┌──

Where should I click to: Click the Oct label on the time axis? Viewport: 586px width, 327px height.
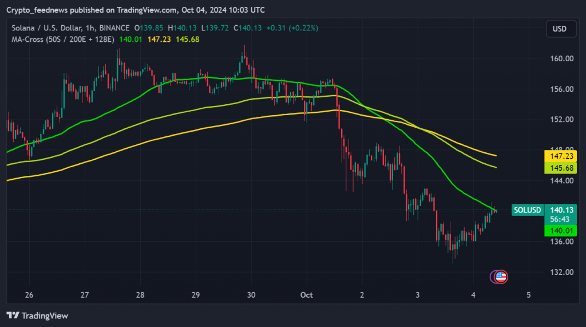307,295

└──
┌──

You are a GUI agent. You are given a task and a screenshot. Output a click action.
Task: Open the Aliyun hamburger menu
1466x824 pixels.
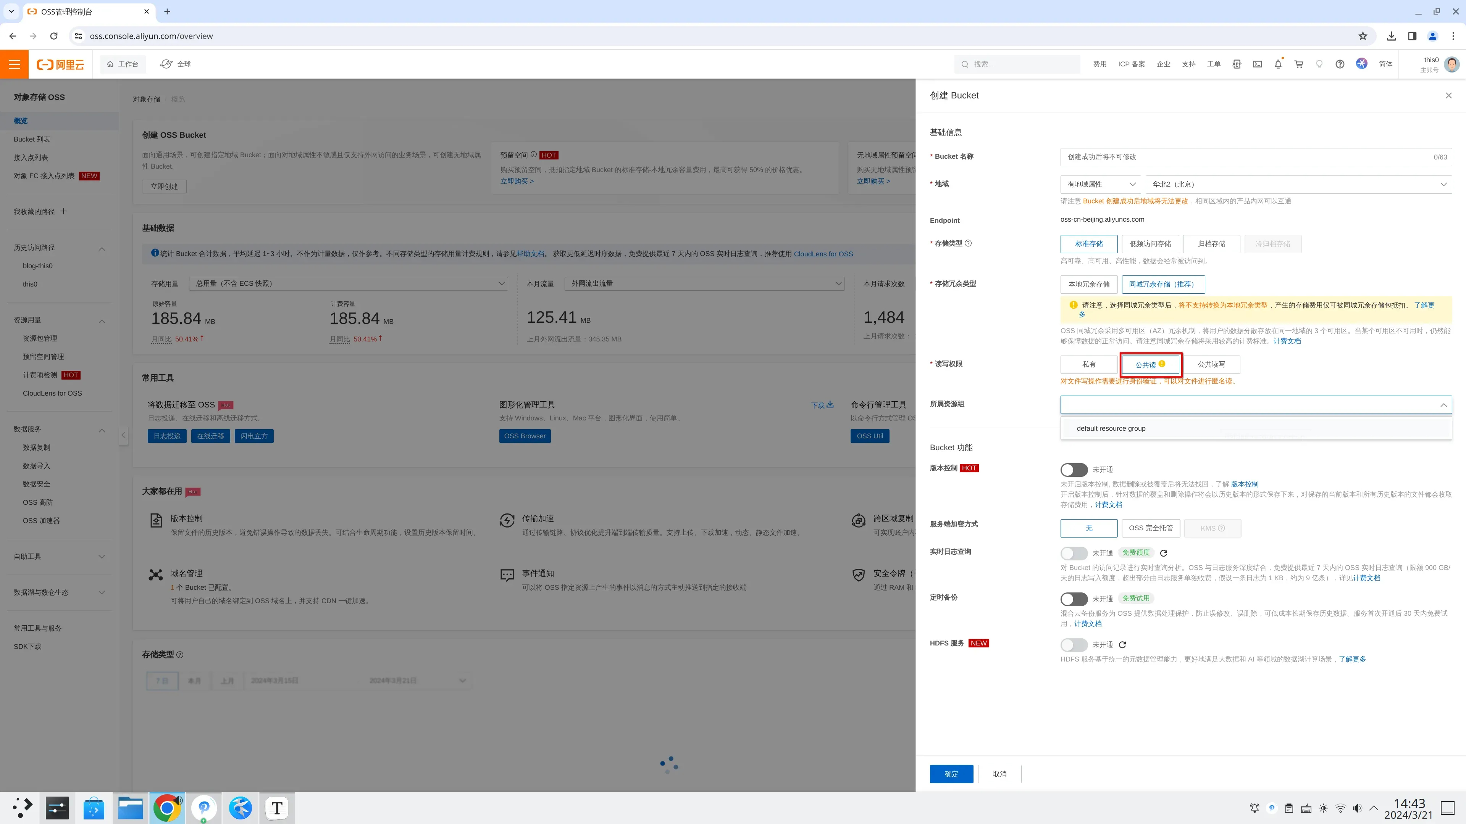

└──

» Task
Give the lines of the records from the line with "You are a GUI" to the line with "1466x824 pixels.", both included, as a Markdown table with the columns No. and Text, one numbered row per line and no blank lines.

» Complete output
| No. | Text |
|---|---|
| 1 | You are a GUI agent. You are given a task and a screenshot. Output a click action. |
| 2 | Task: Open the Aliyun hamburger menu |
| 3 | 1466x824 pixels. |